Piñataland: Hymns for the Dreadful Night

Piñataland
Hymns for the Dreadful Night
Mekkatone
2011-08-16

The curiously named Piñataland excel in a style of music as curious as its name, though that style is not entirely uncommon. Their penchant for telling myth and story via folk music make them something like a less eccentric version of The Decemberists. While the stories on Hymns for the Dreadful Night are most definitely odd, none come close to matching the often confusing story told on The Decemberists’ overwrought The Hazards of Love. However, Piñataland stylistically part ways with the band in many ways, in particular in the type of stories they tell and how they tell them. While many of The Decemberists’ fairy tales are more likely to be filed under fiction, Piñataland are most comfortable in exploring the characters of history: Thomas Paine, John F. Kennedy, Joan of Arc and George Washington all make appearances on this record, among many others. Also unlike The Decemberists, who have gone everywhere from prog metal to Donovan-esque singer/songwriter, Piñataland prefer to stick to a typical folk aesthetic. The instrumentation on this record is for the most part organic, which creates a rather authentic background to the album’s strange alternate histories.

The album’s tall tales usually begin with references to historical people and places, but the historical validity pretty much ends there, as the songs take these real people to very unreal places. “Hiawatha” imagines a conversation between a radio DJ and the respective ghosts of Elvis, Sputnik, Geronimo, JFK and Marilyn Monroe. “Cemetery Mink” depicts the life of the eponymous animal as it burrows its way through a graveyard, coming upon the resting places of George Washington and Marilyn Monroe. Because of the quality of the music, one doesn’t really have to appreciate the album’s quirky campfire tales to enjoy the record, though on tracks like “Hiawatha” the story dominates the song.

For some songs, the story-centric structure works. “Island of Godless Man” humorously imagines late 17th century Brooklyn as the archetypal symbol of wanton debauchery, and subsequently a sign of the coming apocalypse. The anachronistic incorrectness of the song’s narrator is the album’s most clever moment, as well as an interesting historical insight. Other tracks like “Hiawatha” are unfortunately not as successful; the telephone vocal effect used as the narrative framework of the song comes off as kitsch, and at seven minutes its enjoyability wears off fast.

Fortunately, the album’s love for absurd historical tales doesn’t cast a pall over the record, and instead the stories become just a part of the music and not overbearing. The record is supposed to be a concept record about fear of the night, but that motif doesn’t end up becoming too strong, and instead requires the listener to read that concept into the stories.

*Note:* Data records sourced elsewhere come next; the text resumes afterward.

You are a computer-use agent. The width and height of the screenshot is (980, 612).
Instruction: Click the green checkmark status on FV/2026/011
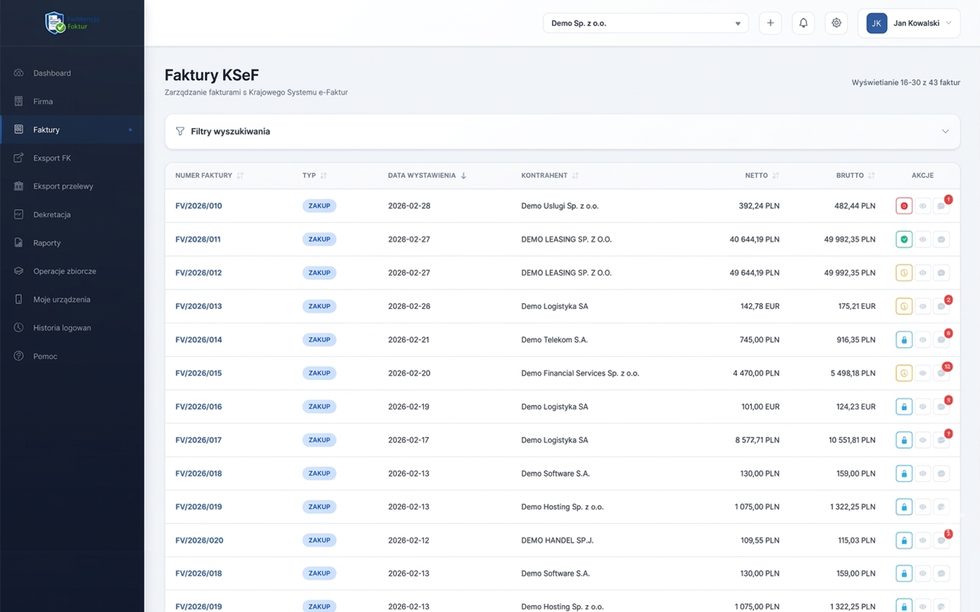point(904,239)
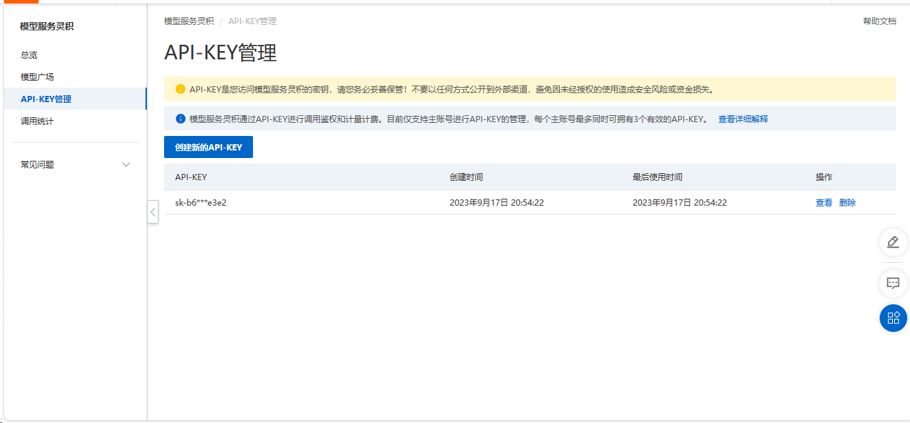Image resolution: width=910 pixels, height=423 pixels.
Task: Expand the 常见问题 section
Action: pyautogui.click(x=37, y=164)
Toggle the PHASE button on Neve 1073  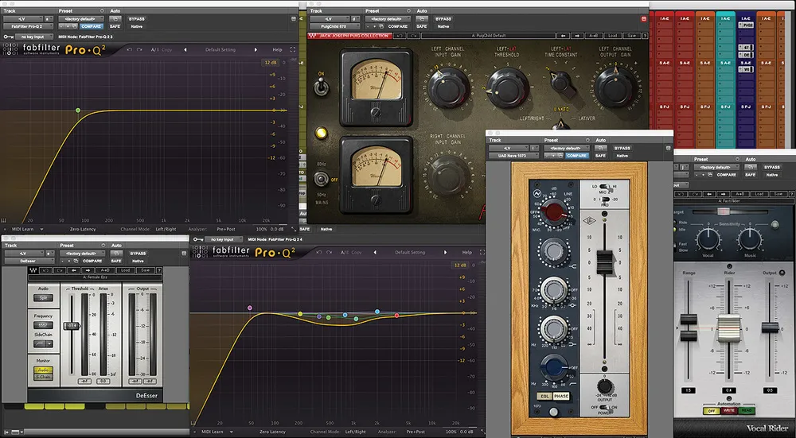(x=563, y=396)
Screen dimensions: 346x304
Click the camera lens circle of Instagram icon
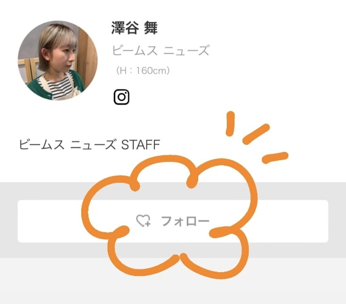coord(121,97)
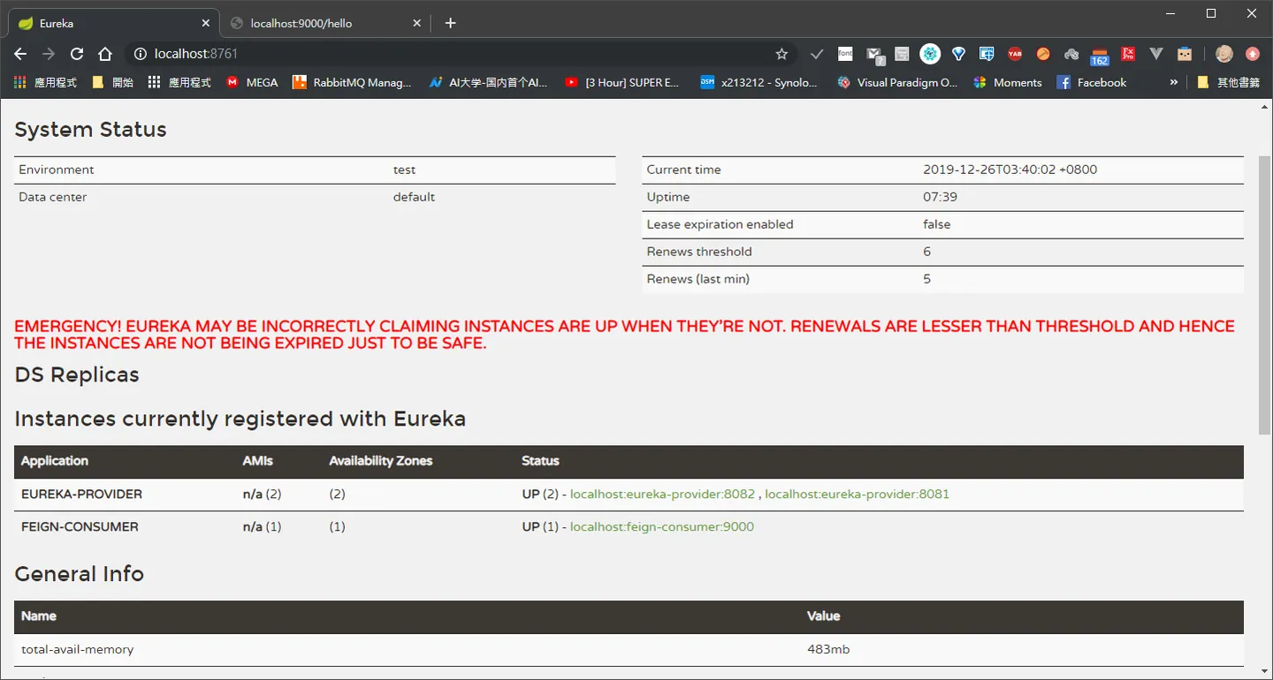Open the localhost:eureka-provider:8081 instance link

pyautogui.click(x=857, y=494)
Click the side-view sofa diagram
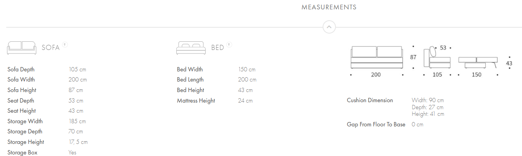Screen dimensions: 522x156 click(437, 58)
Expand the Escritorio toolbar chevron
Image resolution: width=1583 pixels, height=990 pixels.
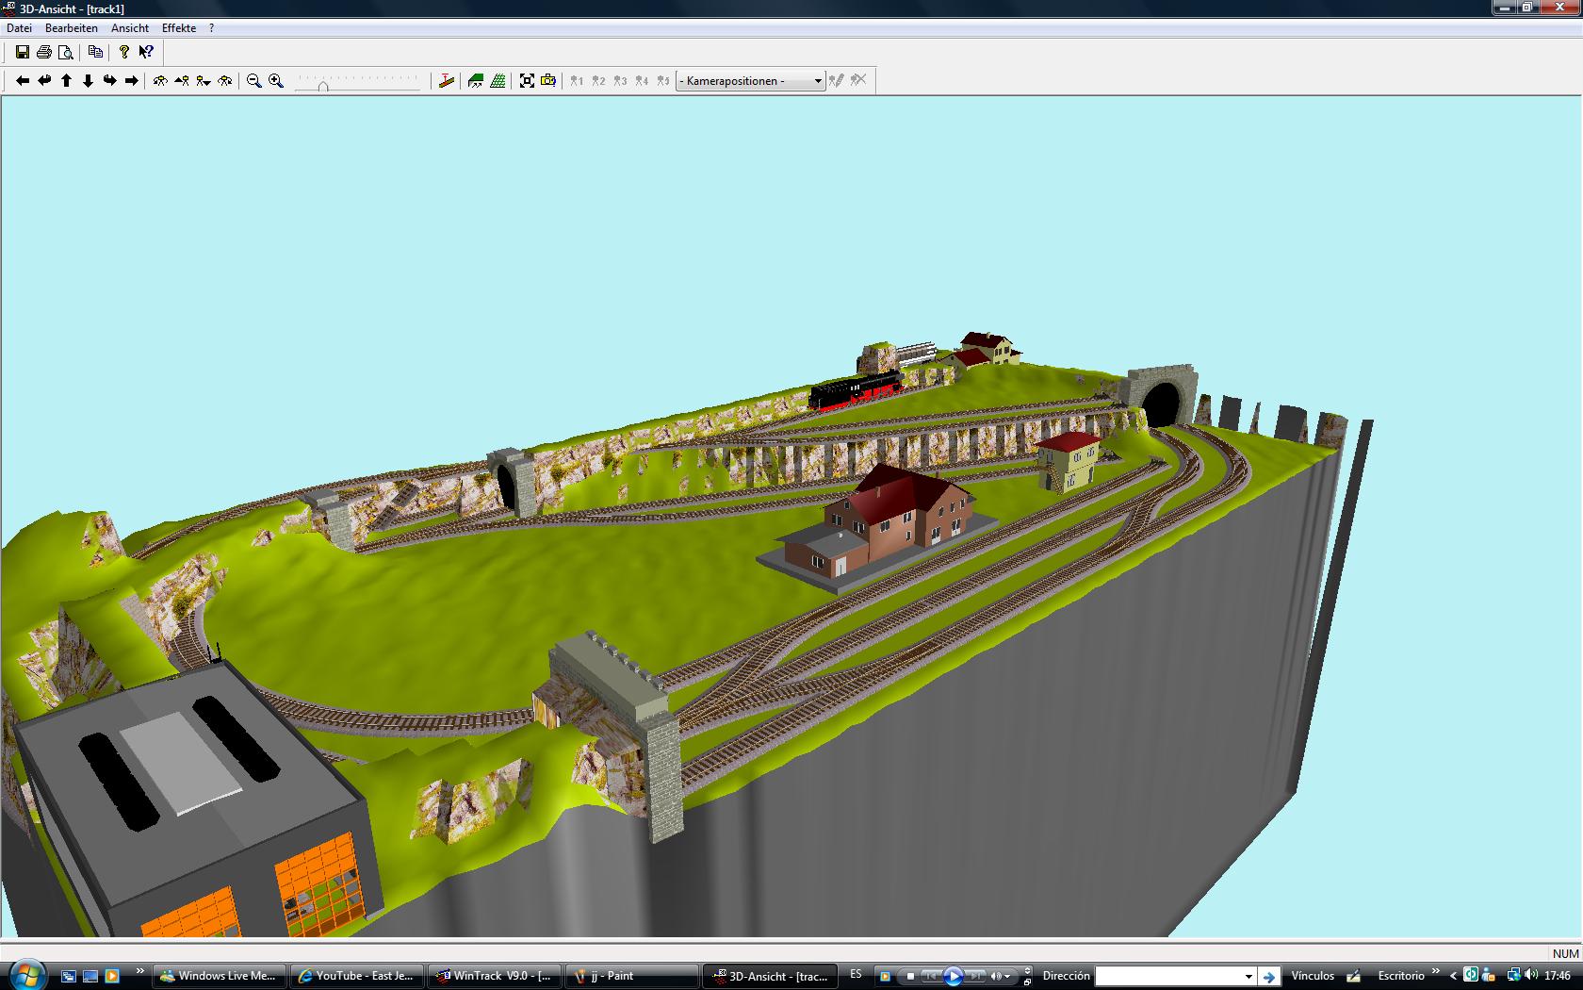point(1436,972)
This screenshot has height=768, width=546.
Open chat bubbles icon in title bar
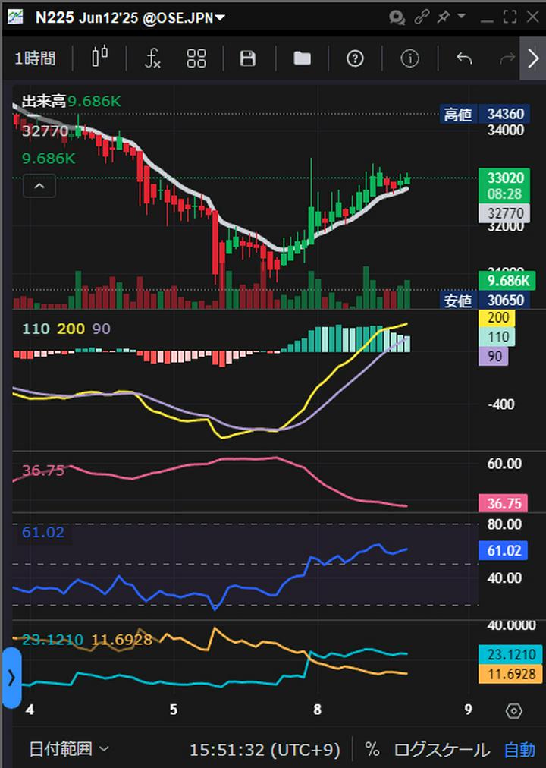tap(397, 17)
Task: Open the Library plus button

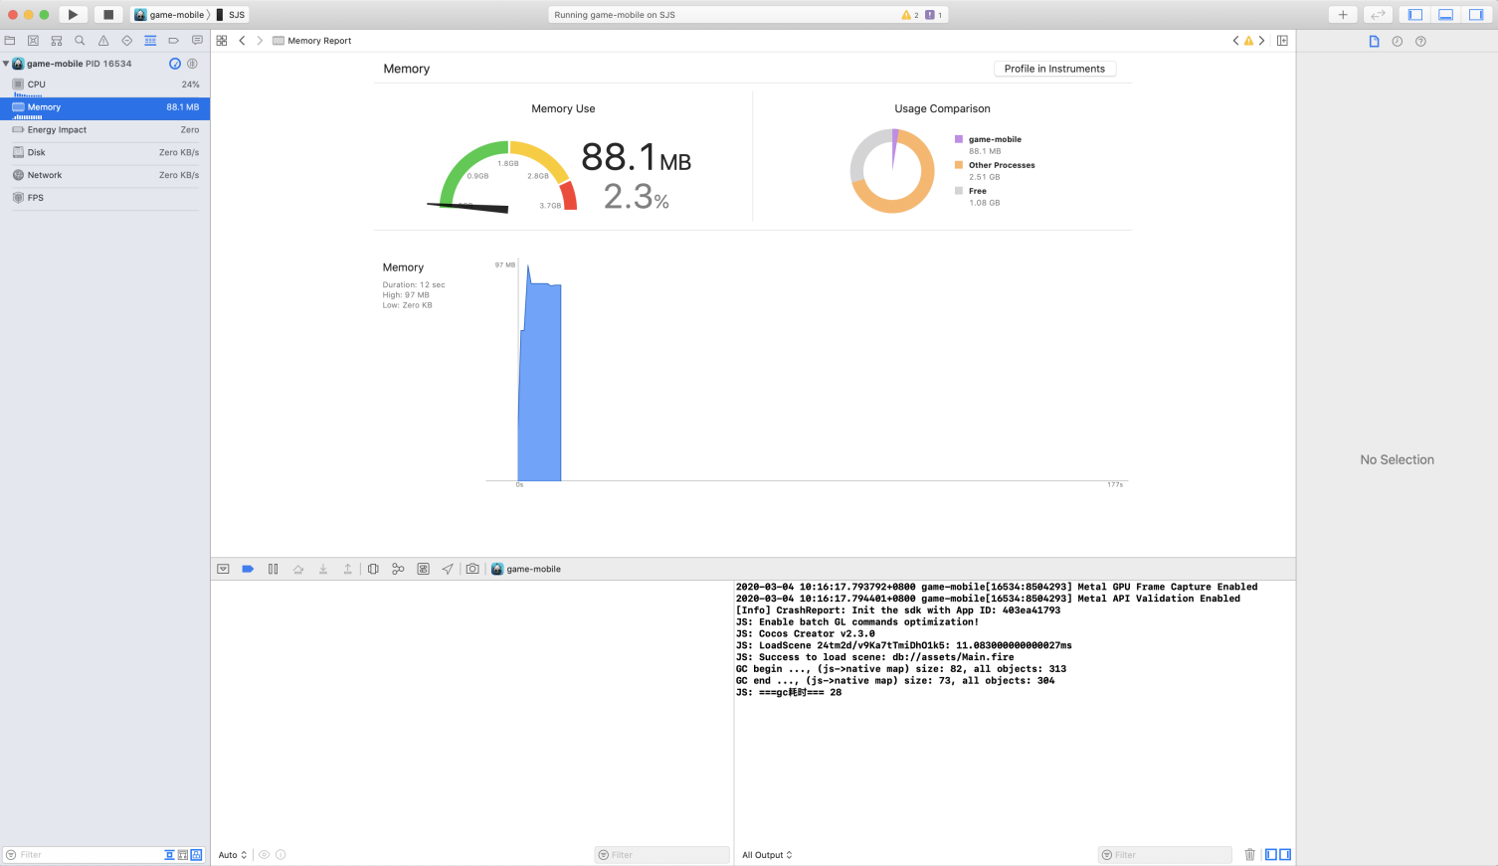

Album opener “The Dreadful Night” laments the coming of dusk, but the music is hardly macabre. Much of the album sounds kindred to the recent work of The Avett Brothers in its reliance on the piano, which makes the music more beautiful than menacing. Even the gypsy stomp “The Death of Silas Deane’s” dark tale doesn’t come off as horrifying as its title might imply. The spookiness the band aims for is achieved more often than not, but not in a lugubrious fashion. The album’s darkest track, “The Oldest Band in Town,” recalls The Black Heart Procession, whose darkness is often used as stylistic novelty and not as a means of shocking the listener.

What helps keep the album’s rich tales and concept grounded is the music, which, unlike the album’s left-field anecdotes, is firmly grounded in one style. The band sticks to Americana and folk for the majority of the record. When the album diverts from that sound palate, the sounds aren’t too far removed from what dominates the majority of the record. “The Death of Silas Deane’s” gypsy-folk stylings are pretty close to the rest of the album’s sonic, though it does stand out as a unique moment. The most different moment on the record is “Border Guard,” a perfect candidate for a lead single. The song very comfortably fits in with much of today’s popular country music. Its mostly wordless, hummable chorus is the album’s most infectious moment, and the music backing it is the album’s most relaxed. It’s a fantastically serene moment on an album that, while not too grandiloquent, certainly does become heavy under the weight of its many historical characters and stories.

After the last tale comes to its conclusion, Hymns for the Dreadful Night reveals these raconteurs to be incredibly gifted at their craft. The band is certainly not immune to the pratfalls of story-heavy folk music, but instead of taking the entirety of the record to indulge in the genre’s excesses, the band crafts a record that’s quite accessible but also uncompromising in its peculiar style. The lyrical content of the record seems bent on creating a dark and cruel world, but the beauty of the music is more likely to leave a listener in rapt attention to the tunes than frightened by the villainous motives of the album’s characters.